Task goal →
Set down the complete data exactly as it appears below.

Data excerpts →
'''

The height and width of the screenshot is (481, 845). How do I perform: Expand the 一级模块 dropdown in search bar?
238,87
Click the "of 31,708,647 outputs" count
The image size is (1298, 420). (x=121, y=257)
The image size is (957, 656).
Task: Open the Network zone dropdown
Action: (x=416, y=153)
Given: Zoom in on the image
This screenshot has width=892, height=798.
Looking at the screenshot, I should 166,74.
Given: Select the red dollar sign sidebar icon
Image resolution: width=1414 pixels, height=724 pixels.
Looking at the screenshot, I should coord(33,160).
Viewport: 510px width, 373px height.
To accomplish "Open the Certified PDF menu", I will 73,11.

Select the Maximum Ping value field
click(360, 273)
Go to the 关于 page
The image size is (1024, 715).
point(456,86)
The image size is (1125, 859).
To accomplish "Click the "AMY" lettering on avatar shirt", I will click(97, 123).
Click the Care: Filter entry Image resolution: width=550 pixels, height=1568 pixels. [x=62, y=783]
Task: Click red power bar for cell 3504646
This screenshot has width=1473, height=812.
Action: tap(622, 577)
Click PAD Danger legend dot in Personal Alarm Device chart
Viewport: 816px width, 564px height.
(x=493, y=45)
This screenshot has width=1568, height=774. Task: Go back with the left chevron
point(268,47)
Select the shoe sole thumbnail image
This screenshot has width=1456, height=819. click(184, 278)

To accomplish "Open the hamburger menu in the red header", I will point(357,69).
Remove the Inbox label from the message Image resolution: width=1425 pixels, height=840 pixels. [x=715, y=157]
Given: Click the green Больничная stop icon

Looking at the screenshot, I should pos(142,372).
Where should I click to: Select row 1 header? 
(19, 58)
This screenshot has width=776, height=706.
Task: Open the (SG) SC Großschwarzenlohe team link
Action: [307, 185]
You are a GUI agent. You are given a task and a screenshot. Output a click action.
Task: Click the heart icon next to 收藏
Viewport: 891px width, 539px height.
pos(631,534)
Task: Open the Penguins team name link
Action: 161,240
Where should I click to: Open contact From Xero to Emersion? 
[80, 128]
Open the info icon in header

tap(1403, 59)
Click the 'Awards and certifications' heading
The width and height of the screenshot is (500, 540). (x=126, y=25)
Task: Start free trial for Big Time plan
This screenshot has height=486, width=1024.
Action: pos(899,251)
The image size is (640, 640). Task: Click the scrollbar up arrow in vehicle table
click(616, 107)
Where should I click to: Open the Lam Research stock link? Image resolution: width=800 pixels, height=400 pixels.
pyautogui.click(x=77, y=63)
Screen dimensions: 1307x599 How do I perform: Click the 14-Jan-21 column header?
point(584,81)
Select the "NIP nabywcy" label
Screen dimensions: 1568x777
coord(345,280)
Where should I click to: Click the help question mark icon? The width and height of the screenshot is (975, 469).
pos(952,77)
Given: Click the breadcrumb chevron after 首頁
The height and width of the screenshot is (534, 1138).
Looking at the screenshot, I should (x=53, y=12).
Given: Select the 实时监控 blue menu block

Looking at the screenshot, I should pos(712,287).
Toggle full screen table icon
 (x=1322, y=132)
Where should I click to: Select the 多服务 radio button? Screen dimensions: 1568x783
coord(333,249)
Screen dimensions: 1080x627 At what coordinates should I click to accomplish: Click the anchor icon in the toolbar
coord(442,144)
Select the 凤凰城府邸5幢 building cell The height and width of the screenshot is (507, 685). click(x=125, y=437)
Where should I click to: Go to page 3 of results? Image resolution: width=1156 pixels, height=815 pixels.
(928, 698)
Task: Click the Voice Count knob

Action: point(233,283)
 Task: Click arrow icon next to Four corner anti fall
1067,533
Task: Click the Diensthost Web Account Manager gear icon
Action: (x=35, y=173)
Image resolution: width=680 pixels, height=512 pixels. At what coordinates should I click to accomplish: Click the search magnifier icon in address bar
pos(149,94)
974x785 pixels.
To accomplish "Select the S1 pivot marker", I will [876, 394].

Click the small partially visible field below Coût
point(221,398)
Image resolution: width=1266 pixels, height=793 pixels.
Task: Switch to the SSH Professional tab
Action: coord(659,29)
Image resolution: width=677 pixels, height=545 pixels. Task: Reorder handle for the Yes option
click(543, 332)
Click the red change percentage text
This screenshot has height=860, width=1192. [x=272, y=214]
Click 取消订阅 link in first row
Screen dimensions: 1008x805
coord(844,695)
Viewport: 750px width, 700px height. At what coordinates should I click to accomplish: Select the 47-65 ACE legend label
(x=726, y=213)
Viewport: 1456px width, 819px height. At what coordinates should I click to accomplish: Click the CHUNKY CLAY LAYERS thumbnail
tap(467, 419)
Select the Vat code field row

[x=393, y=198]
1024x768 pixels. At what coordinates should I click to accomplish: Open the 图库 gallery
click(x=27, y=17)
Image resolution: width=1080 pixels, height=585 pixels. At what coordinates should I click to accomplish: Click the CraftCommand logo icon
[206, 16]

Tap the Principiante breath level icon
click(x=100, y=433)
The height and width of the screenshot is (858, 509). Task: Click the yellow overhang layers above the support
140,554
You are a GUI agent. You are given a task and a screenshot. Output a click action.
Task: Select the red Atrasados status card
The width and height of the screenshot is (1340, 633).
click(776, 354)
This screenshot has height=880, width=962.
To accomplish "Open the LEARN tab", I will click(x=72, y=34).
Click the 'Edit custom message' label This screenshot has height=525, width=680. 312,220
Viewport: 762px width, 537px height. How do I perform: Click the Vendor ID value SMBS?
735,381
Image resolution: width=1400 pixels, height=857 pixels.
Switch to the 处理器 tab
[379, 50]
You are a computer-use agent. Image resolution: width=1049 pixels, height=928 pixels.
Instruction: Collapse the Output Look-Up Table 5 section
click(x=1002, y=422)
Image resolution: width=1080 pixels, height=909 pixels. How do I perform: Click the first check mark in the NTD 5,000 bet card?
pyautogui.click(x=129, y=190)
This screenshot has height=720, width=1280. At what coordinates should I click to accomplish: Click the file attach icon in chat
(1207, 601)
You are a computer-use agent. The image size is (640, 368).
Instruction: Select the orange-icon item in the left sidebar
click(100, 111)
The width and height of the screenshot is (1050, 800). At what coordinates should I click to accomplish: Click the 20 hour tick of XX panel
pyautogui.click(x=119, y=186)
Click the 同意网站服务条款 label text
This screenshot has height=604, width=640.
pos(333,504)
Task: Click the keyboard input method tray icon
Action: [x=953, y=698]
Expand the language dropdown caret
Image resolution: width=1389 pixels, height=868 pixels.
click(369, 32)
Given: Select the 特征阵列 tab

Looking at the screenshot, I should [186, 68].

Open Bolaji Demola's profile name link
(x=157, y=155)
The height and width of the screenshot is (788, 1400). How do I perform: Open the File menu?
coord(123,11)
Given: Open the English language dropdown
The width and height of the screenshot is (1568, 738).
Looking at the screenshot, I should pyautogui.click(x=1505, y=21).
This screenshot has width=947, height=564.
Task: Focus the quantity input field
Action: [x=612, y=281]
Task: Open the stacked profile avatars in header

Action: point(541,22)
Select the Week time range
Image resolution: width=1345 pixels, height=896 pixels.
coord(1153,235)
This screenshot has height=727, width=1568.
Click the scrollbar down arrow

'''

Answer space →
The height and width of the screenshot is (481, 845). How do I perform: Expand the 一级模块 dropdown in search bar?
238,87
Click the "of 31,708,647 outputs" count
The image size is (1298, 420). (x=121, y=257)
The image size is (957, 656).
Task: Open the Network zone dropdown
Action: (x=416, y=153)
Given: Zoom in on the image
This screenshot has width=892, height=798.
Looking at the screenshot, I should 166,74.
Given: Select the red dollar sign sidebar icon
Image resolution: width=1414 pixels, height=724 pixels.
Looking at the screenshot, I should coord(33,160).
Viewport: 510px width, 373px height.
To accomplish "Open the Certified PDF menu", I will 73,11.

Select the Maximum Ping value field
click(360, 273)
Go to the 关于 page
The image size is (1024, 715).
point(456,86)
The image size is (1125, 859).
To accomplish "Click the "AMY" lettering on avatar shirt", I will click(97, 123).
Click the Care: Filter entry Image resolution: width=550 pixels, height=1568 pixels. [x=62, y=783]
Task: Click red power bar for cell 3504646
This screenshot has width=1473, height=812.
Action: tap(622, 577)
Click PAD Danger legend dot in Personal Alarm Device chart
Viewport: 816px width, 564px height.
(x=493, y=45)
This screenshot has width=1568, height=774. Task: Go back with the left chevron
point(268,47)
Select the shoe sole thumbnail image
This screenshot has width=1456, height=819. click(184, 278)

To accomplish "Open the hamburger menu in the red header", I will point(357,69).
Remove the Inbox label from the message Image resolution: width=1425 pixels, height=840 pixels. [x=715, y=157]
Given: Click the green Больничная stop icon

Looking at the screenshot, I should pos(142,372).
Where should I click to: Select row 1 header? 
(19, 58)
This screenshot has width=776, height=706.
Task: Open the (SG) SC Großschwarzenlohe team link
Action: [307, 185]
You are a GUI agent. You are given a task and a screenshot. Output a click action.
Task: Click the heart icon next to 收藏
Viewport: 891px width, 539px height.
pos(631,534)
Task: Open the Penguins team name link
Action: 161,240
Where should I click to: Open contact From Xero to Emersion? 
[80, 128]
Open the info icon in header

tap(1403, 59)
Click the 'Awards and certifications' heading
The width and height of the screenshot is (500, 540). (x=126, y=25)
Task: Start free trial for Big Time plan
This screenshot has height=486, width=1024.
Action: pos(899,251)
The image size is (640, 640). Task: Click the scrollbar up arrow in vehicle table
click(616, 107)
Where should I click to: Open the Lam Research stock link? Image resolution: width=800 pixels, height=400 pixels.
pyautogui.click(x=77, y=63)
Screen dimensions: 1307x599 How do I perform: Click the 14-Jan-21 column header?
point(584,81)
Select the "NIP nabywcy" label
Screen dimensions: 1568x777
coord(345,280)
Where should I click to: Click the help question mark icon? The width and height of the screenshot is (975, 469).
pos(952,77)
Given: Click the breadcrumb chevron after 首頁
The height and width of the screenshot is (534, 1138).
Looking at the screenshot, I should (x=53, y=12).
Given: Select the 实时监控 blue menu block

Looking at the screenshot, I should pos(712,287).
Toggle full screen table icon
 (x=1322, y=132)
Where should I click to: Select the 多服务 radio button? Screen dimensions: 1568x783
coord(333,249)
Screen dimensions: 1080x627 At what coordinates should I click to accomplish: Click the anchor icon in the toolbar
coord(442,144)
Select the 凤凰城府邸5幢 building cell The height and width of the screenshot is (507, 685). click(x=125, y=437)
Where should I click to: Go to page 3 of results? Image resolution: width=1156 pixels, height=815 pixels.
(928, 698)
Task: Click the Voice Count knob

Action: point(233,283)
 Task: Click arrow icon next to Four corner anti fall
1067,533
Task: Click the Diensthost Web Account Manager gear icon
Action: (x=35, y=173)
Image resolution: width=680 pixels, height=512 pixels. At what coordinates should I click to accomplish: Click the search magnifier icon in address bar
pos(149,94)
974x785 pixels.
To accomplish "Select the S1 pivot marker", I will [876, 394].

Click the small partially visible field below Coût
point(221,398)
Image resolution: width=1266 pixels, height=793 pixels.
Task: Switch to the SSH Professional tab
Action: coord(659,29)
Image resolution: width=677 pixels, height=545 pixels. Task: Reorder handle for the Yes option
click(543, 332)
Click the red change percentage text
This screenshot has height=860, width=1192. [x=272, y=214]
Click 取消订阅 link in first row
Screen dimensions: 1008x805
coord(844,695)
Viewport: 750px width, 700px height. At what coordinates should I click to accomplish: Select the 47-65 ACE legend label
(x=726, y=213)
Viewport: 1456px width, 819px height. At what coordinates should I click to accomplish: Click the CHUNKY CLAY LAYERS thumbnail
tap(467, 419)
Select the Vat code field row

[x=393, y=198]
1024x768 pixels. At what coordinates should I click to accomplish: Open the 图库 gallery
click(x=27, y=17)
Image resolution: width=1080 pixels, height=585 pixels. At what coordinates should I click to accomplish: Click the CraftCommand logo icon
[206, 16]

Tap the Principiante breath level icon
click(x=100, y=433)
The height and width of the screenshot is (858, 509). Task: Click the yellow overhang layers above the support
140,554
You are a GUI agent. You are given a task and a screenshot. Output a click action.
Task: Select the red Atrasados status card
The width and height of the screenshot is (1340, 633).
click(776, 354)
This screenshot has height=880, width=962.
To accomplish "Open the LEARN tab", I will click(x=72, y=34).
Click the 'Edit custom message' label This screenshot has height=525, width=680. 312,220
Viewport: 762px width, 537px height. How do I perform: Click the Vendor ID value SMBS?
735,381
Image resolution: width=1400 pixels, height=857 pixels.
Switch to the 处理器 tab
[379, 50]
You are a computer-use agent. Image resolution: width=1049 pixels, height=928 pixels.
Instruction: Collapse the Output Look-Up Table 5 section
click(x=1002, y=422)
Image resolution: width=1080 pixels, height=909 pixels. How do I perform: Click the first check mark in the NTD 5,000 bet card?
pyautogui.click(x=129, y=190)
This screenshot has height=720, width=1280. At what coordinates should I click to accomplish: Click the file attach icon in chat
(1207, 601)
You are a computer-use agent. The image size is (640, 368).
Instruction: Select the orange-icon item in the left sidebar
click(100, 111)
The width and height of the screenshot is (1050, 800). At what coordinates should I click to accomplish: Click the 20 hour tick of XX panel
pyautogui.click(x=119, y=186)
Click the 同意网站服务条款 label text
This screenshot has height=604, width=640.
pos(333,504)
Task: Click the keyboard input method tray icon
Action: [x=953, y=698]
Expand the language dropdown caret
Image resolution: width=1389 pixels, height=868 pixels.
click(369, 32)
Given: Select the 特征阵列 tab

Looking at the screenshot, I should [186, 68].

Open Bolaji Demola's profile name link
(x=157, y=155)
The height and width of the screenshot is (788, 1400). How do I perform: Open the File menu?
coord(123,11)
Given: Open the English language dropdown
The width and height of the screenshot is (1568, 738).
Looking at the screenshot, I should pyautogui.click(x=1505, y=21).
This screenshot has width=947, height=564.
Task: Focus the quantity input field
Action: [x=612, y=281]
Task: Open the stacked profile avatars in header

Action: point(541,22)
Select the Week time range
Image resolution: width=1345 pixels, height=896 pixels.
coord(1153,235)
This screenshot has height=727, width=1568.
Click the scrollbar down arrow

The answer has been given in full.